# Task instructions:
What is the number of lines in the listing that contain "screenshot"? Give that number only.

# Extracted material:
-- Opening Marker --

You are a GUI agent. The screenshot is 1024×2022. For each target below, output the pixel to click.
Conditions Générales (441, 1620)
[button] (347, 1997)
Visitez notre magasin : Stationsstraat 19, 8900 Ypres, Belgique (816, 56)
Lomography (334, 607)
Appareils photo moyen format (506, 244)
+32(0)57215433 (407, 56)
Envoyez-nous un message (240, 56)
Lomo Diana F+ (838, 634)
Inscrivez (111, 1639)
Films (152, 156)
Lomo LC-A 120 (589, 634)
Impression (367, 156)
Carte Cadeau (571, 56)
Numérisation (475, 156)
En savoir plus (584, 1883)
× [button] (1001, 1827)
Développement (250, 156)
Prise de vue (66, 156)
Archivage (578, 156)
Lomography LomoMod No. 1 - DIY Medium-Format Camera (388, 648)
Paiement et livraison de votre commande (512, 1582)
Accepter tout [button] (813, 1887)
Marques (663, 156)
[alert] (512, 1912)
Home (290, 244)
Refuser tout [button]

-- Closing Marker --
-- Opening Marker --

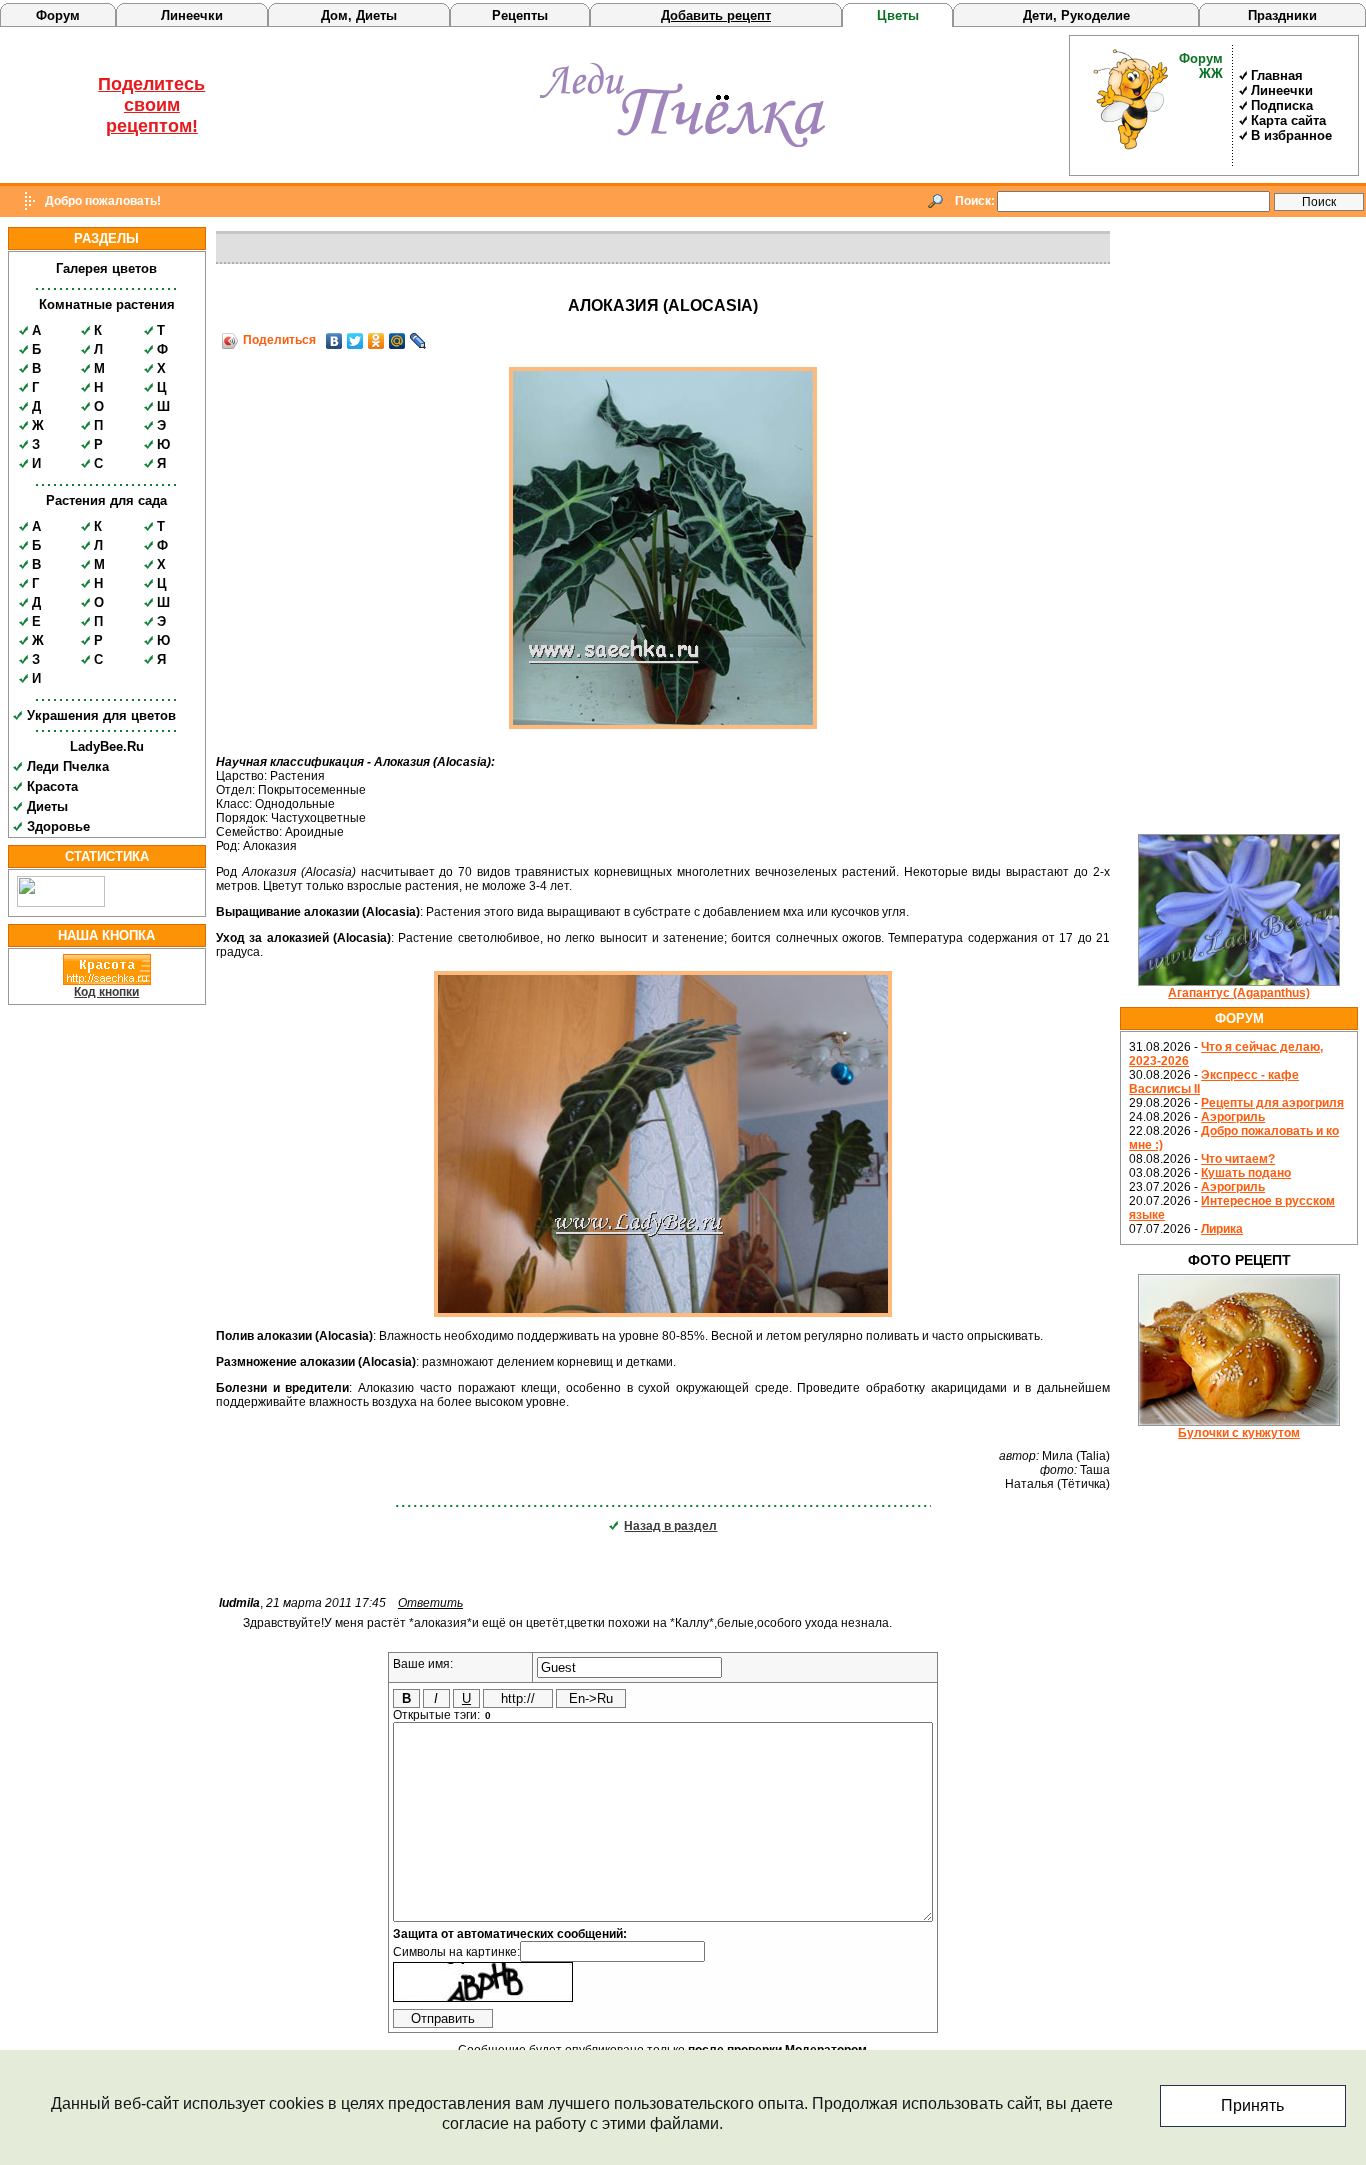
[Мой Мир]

-- Closing Marker --
-- Opening Marker --

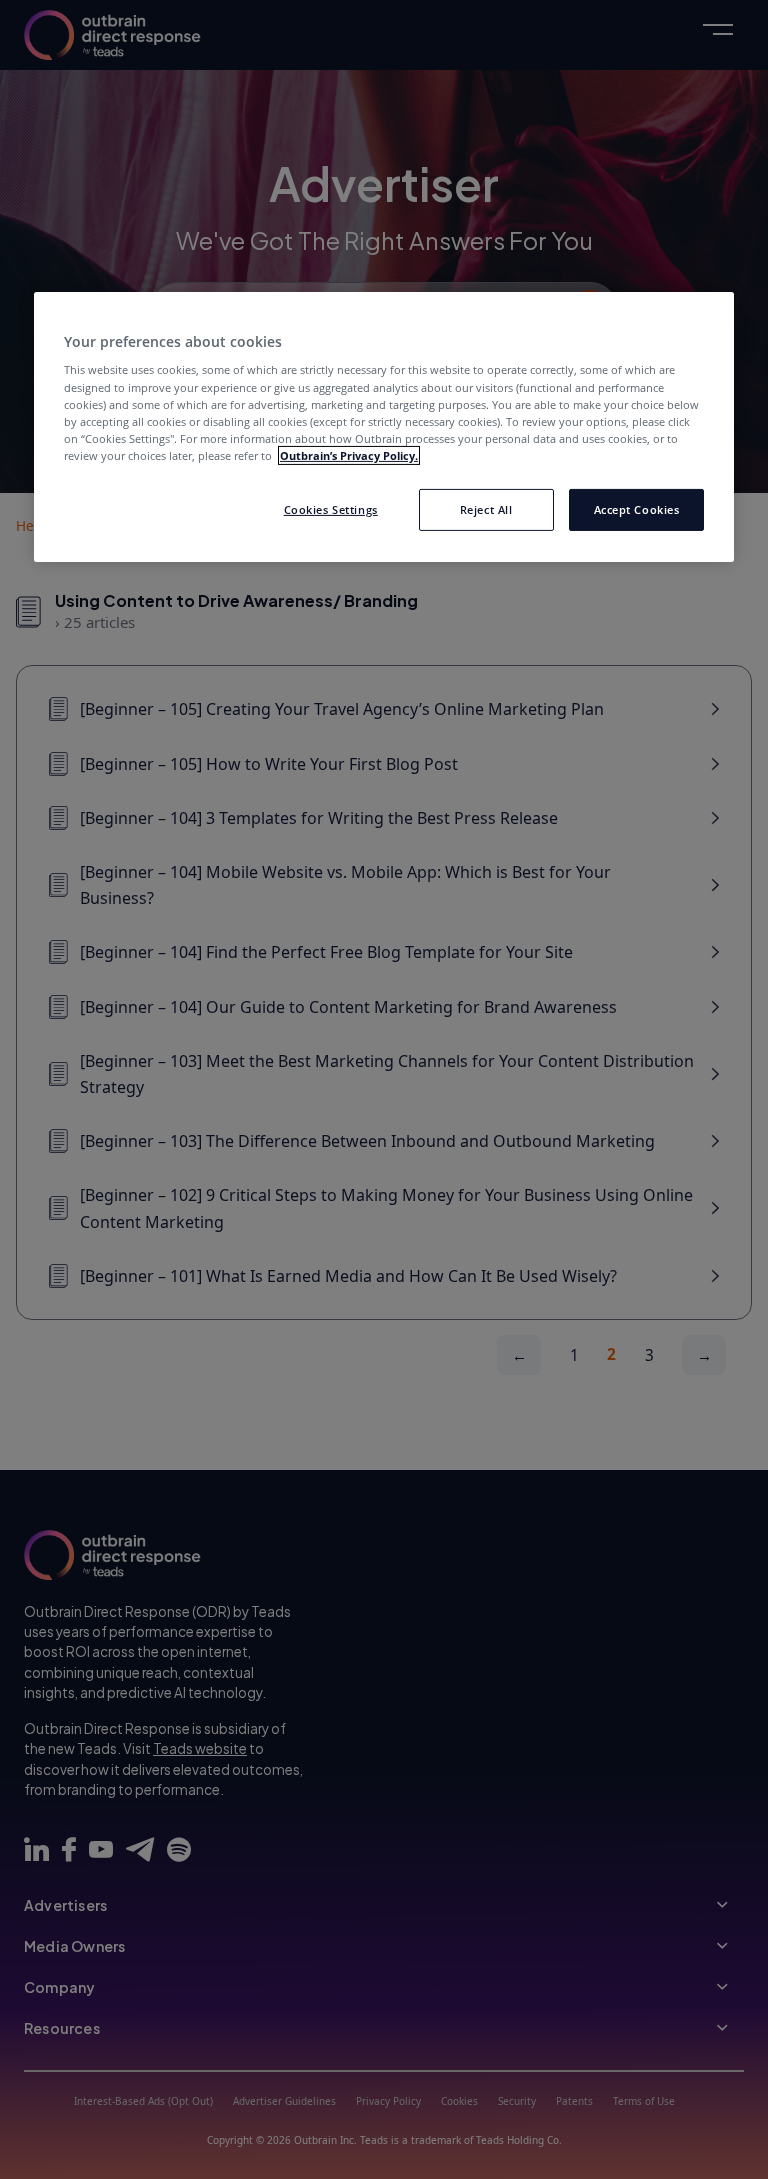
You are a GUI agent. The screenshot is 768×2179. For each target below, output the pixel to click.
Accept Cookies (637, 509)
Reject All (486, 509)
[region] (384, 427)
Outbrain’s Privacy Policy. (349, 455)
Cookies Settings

-- Closing Marker --

# Exercise result:
2